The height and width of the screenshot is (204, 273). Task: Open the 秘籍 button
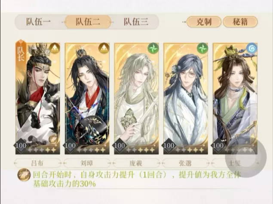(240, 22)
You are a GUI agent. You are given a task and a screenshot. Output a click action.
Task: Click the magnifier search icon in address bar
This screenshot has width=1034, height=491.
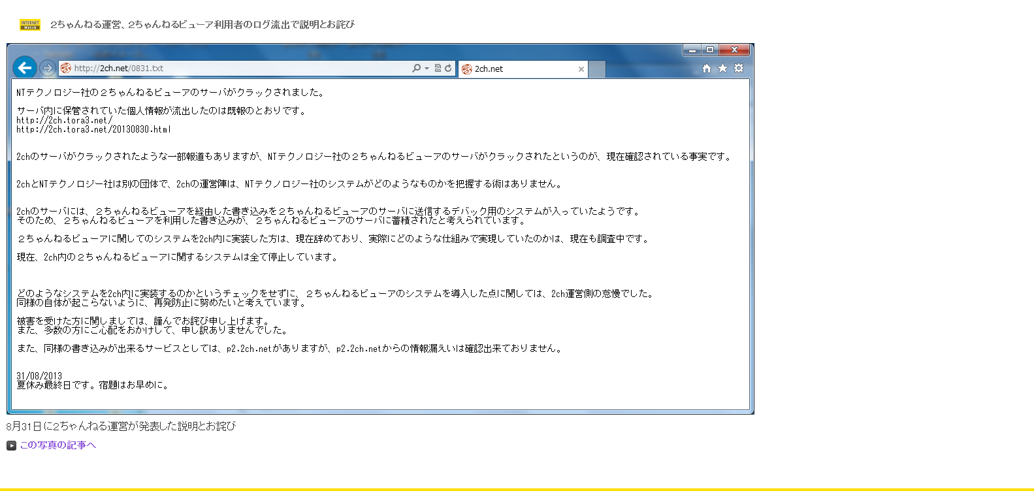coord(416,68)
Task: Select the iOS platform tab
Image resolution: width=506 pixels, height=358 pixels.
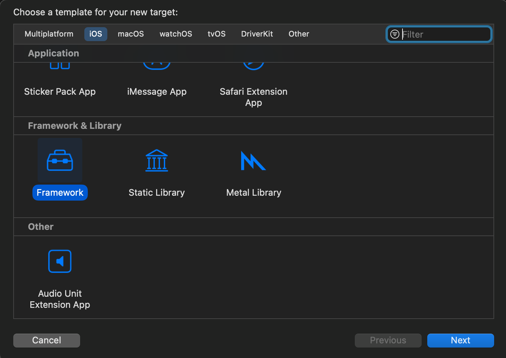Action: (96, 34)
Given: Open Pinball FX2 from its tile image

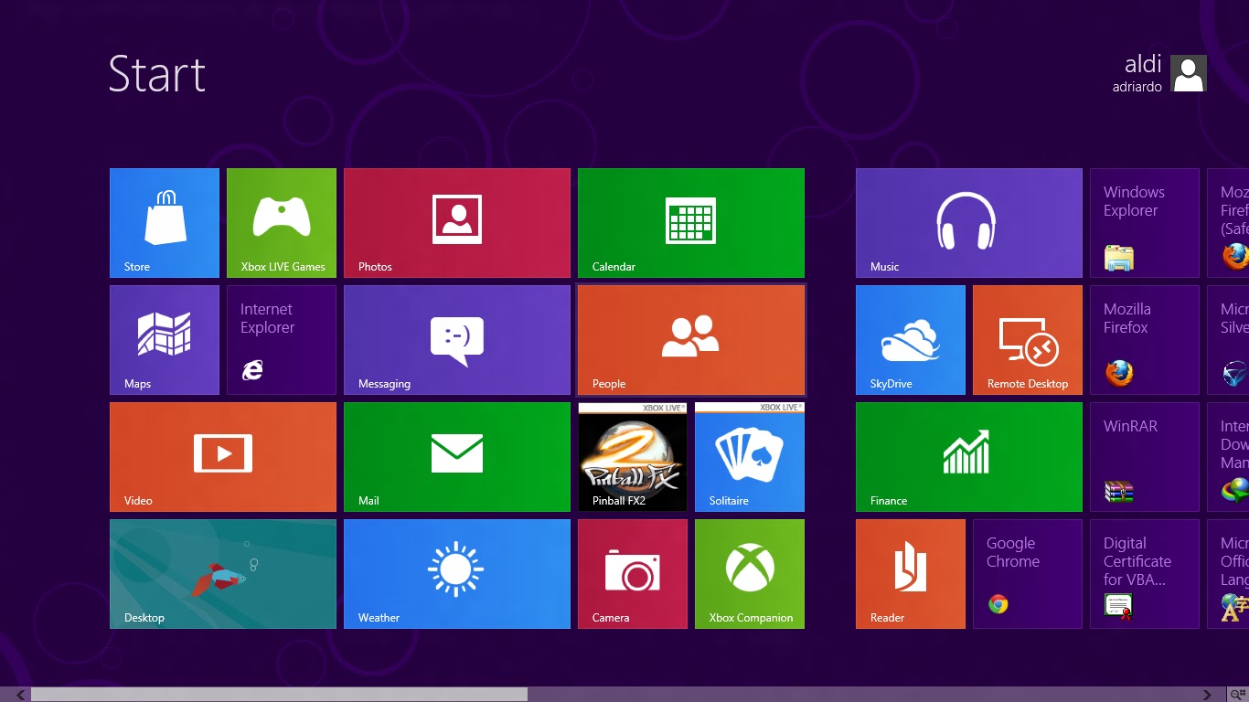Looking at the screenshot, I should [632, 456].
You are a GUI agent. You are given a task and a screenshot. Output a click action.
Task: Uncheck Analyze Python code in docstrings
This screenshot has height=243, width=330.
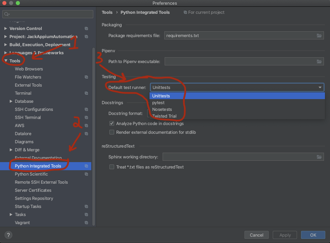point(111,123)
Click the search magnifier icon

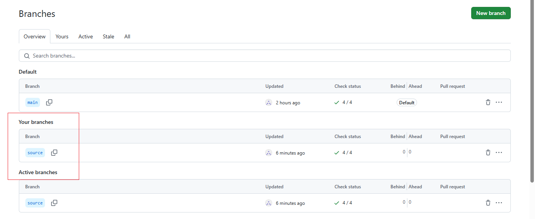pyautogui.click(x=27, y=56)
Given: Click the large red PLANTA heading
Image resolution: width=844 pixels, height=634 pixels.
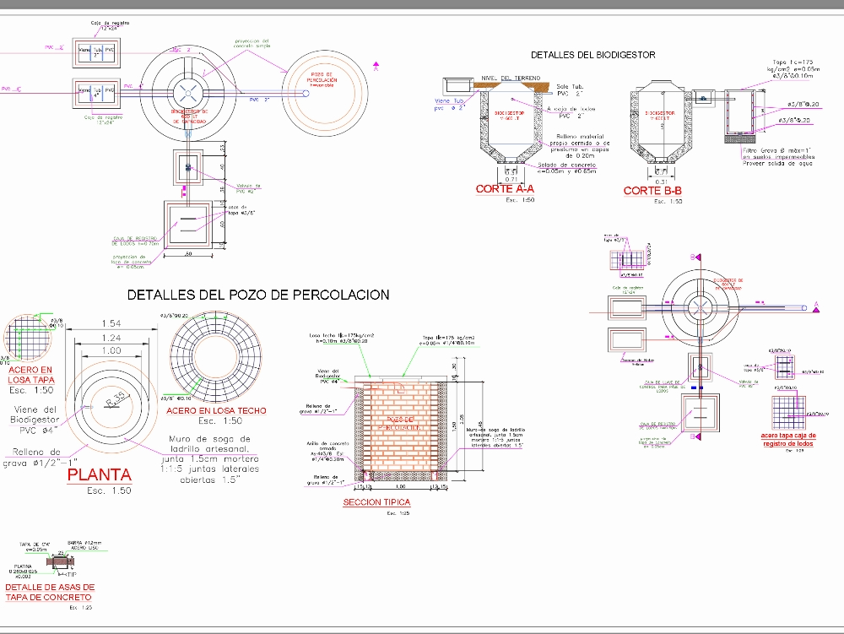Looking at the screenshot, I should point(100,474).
········
- **ASSIGNED TASK**
Please print the lines above word for word, starting at the one with "Given: Open Pinball FX2 from its tile image" and ending at the one with "Task: Uncheck Analyze", both included, and without any picture.

- **RESPONSE TO THE TASK**
Given: Open Pinball FX2 from its tile image

Looking at the screenshot, I should [632, 456].
You are a GUI agent. You are given a task and a screenshot. Output a click action.
Task: Uncheck Analyze Python code in docstrings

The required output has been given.